Pour le volet Occupy #2, le projet, devenu partenaire de l’Institut Français de Grèce, identifie les réseaux de coopération existants ainsi que les artistes ayant un parcours hybride entre les deux pays. Le projet vise à soutenir ces artistes, les réseaux d’accueil de recherche et de coopération. Avant tout, dans un moment de crise sociale internationale, le projet vise à structurer le local avec une méthodologie et un dialogue international. 

 

 

Cette forme d'occupation vise à questionner la présence et le rôle de l'art dans un espace administratif, politique ou public et la manière dont les artistes peuvent l’investir.

Sozita Goudouna, conseillère du projet 

(Un)occupied: On the entanglement of Occupiers, Collaborators and Care 

(In)occupé: Sur l’enchevêtrement des occupants, des collaborateurs et des soins 

Our project argues for collaborative authorship and art activism as a way of thinking and performing social and political crises. Written, imagined and practiced collectively by artists, curators and scholars, OCCUPY#2 unfolds along four interlocking sites: political/national identities, institutions/collectives, aesthetic/ethics and caregiving. 

At the same time, the juxtaposition of the real with the artful and the interconnectedness of the artwork to a particular environment/location/country is of primary concern, for OCCUPY#2, and in creating a space where aesthetic politics and ethics could be performed. As Lefevre proposed, in actuality, “ideal” space, that has to do with ‘mental (mathematico-logical) categories and “real” space, and the space of social practice are not separate, on the contrary each of these two kinds of space involves, underpins and presupposes the other’ (Lefevre 1991:14). 

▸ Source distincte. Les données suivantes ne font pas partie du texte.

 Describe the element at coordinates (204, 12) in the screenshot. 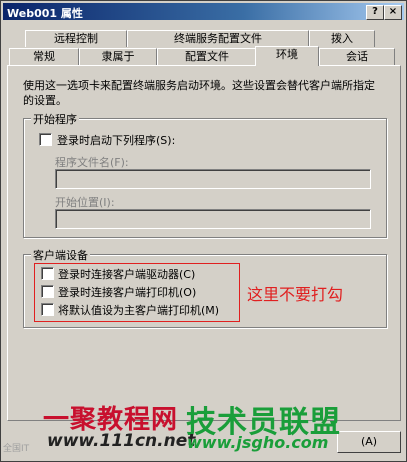

I see `title-bar: Web001 属性 ? ×` at that location.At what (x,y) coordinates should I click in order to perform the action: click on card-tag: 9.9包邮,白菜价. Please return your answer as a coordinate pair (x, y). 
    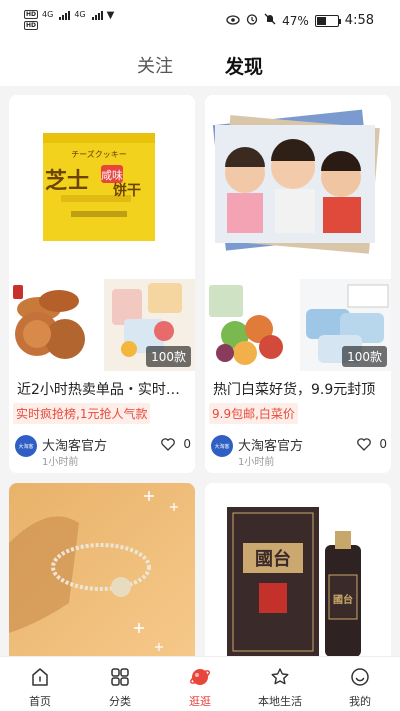
    Looking at the image, I should click on (254, 414).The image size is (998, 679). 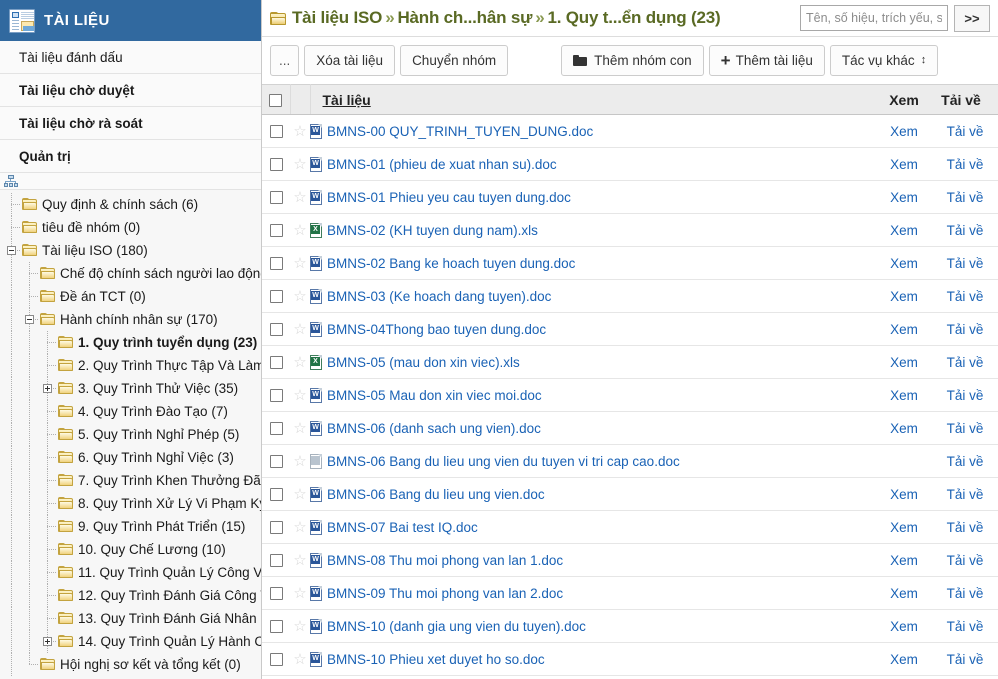 I want to click on tree-node: 2. Quy Trình Thực Tập Và Làm Việc (0), so click(x=130, y=366). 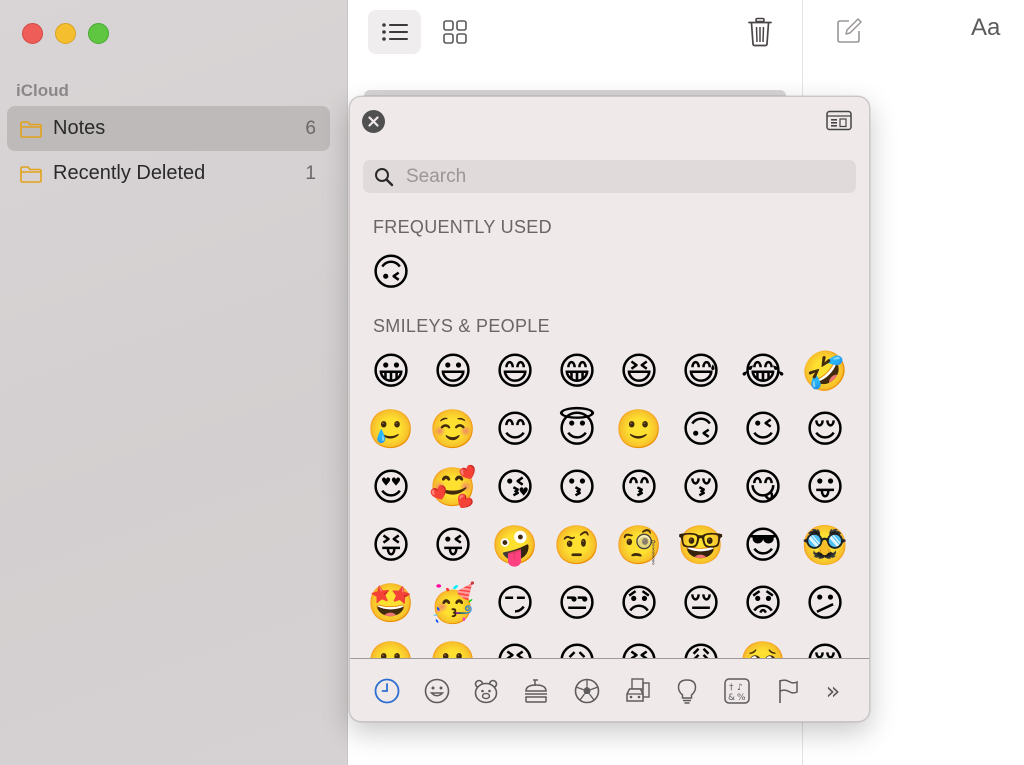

Can we occupy an institutional space and overcome the various hierarchies? As Frantz Fanon wrote in his book A Dying Colonialism, there is ‘no occupation of territory on the one hand and independence of persons on the other. It is the country as a whole, its history, its daily pulsation that are contested, disfigured, in the hope of a final destruction. Under these conditions, the individual’s breathing is an observed, an occupied breathing. It is a combat breathing.’ 

 

Angeliki Poulou, conseillère du projet 

manifeste OCCUPY 

L’artiste chercheur | L’artiste - homo universalis | L’artiste - ouvrier | L’artiste - chaman | L’artiste -  professionnel | L’artiste français | L’artiste grec | L’artiste nomade | L’artiste exilé |

Occupe : 

  • l’espace 

  • les normes dominantes 

  • l’ordre établi 

  • les atmosphères 

  • la discussion publique 

  • l’imaginaire

Eleni Riga, conseillère du projet 

D'où venons-nous et où appartenons-nous ? 

Le sentiment de l’appartenance, les enjeux de l’appropriation culturelle et de l’occupation de pratiques et d’esprit par la culture et la langue française sont vitales non seulement pour mon travail mais aussi pour ma propre existence. Lors de cette belle invitation de réflexion, je souhaite ré-imaginer comment travailler ensemble et comment on peut transformer les contraintes en opportunités. 

 

Η τέχνη είναι συνάντηση. L’art est une rencontre.